GIVEN TEXT:
SPECIFICATION Improvements in and relating to boilers Field of the Invention The invention relates to an improved baffle system for the combustion chamber of a boiler, and to an improved boiler incorporating such a baffle system.

Baffle systems are frequently used in boiler combustion chambers in an attempt to dissipate the heat in the combustion gases so that the combustion gases are cooled down before being fed to the flue outlet of the boiler.

The invention can be applied to many different types of gas or oil fired boilers but is applicable with particular advantage to the type of boiler which emits combustion gases from a burner and fires the gases sideways into and through a combustion chamber which then are passed upwards and out through an output flue. An example of such a boiler is the one sold under the trade mark CAMRAY 50/70 WH sold by Boulter Boilers Limited of Meteor Close, Norwich, Norfolk.

One baffle system which has been developed for such a boiler comprises a tube for placing within the combustion chamber such that its longitudinal axis lies parallel to the direction of flow of gases into the combustion chamber. The tube is typically cylindrical and has a cross-section which is smaller than the cross-section of the combustion chamber.

SHORT TASK A: Using the boiler specification, decide whether each statement agrees with it: (i) the tube in the baffle system is typically cylindrical; (ii) the invention can be applied only to oil fired boilers; (iii) the tube has a larger cross-section than the combustion chamber. Answer yes or no for each and quote the deciding words.
SHORT TASK B: Reproduce the stretch of the boiler specification from "SPECIFICATION Improvements in" through "of the boiler." word for word.

DATA BLOCK:
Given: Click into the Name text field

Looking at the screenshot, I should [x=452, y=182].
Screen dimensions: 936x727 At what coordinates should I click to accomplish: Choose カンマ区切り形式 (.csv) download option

CORRECT RESULT A:
(i) Yes: "The tube is typically cylindrical"
(ii) No: "The invention can be applied to many different types of gas or oil fired boilers"
(iii) No: "has a cross-section which is smaller than the cross-section of the combustion chamber"

CORRECT RESULT B:
SPECIFICATION Improvements in and relating to boilers Field of the Invention The invention relates to an improved baffle system for the combustion chamber of a boiler, and to an improved boiler incorporating such a baffle system.

Baffle systems are frequently used in boiler combustion chambers in an attempt to dissipate the heat in the combustion gases so that the combustion gases are cooled down before being fed to the flue outlet of the boiler.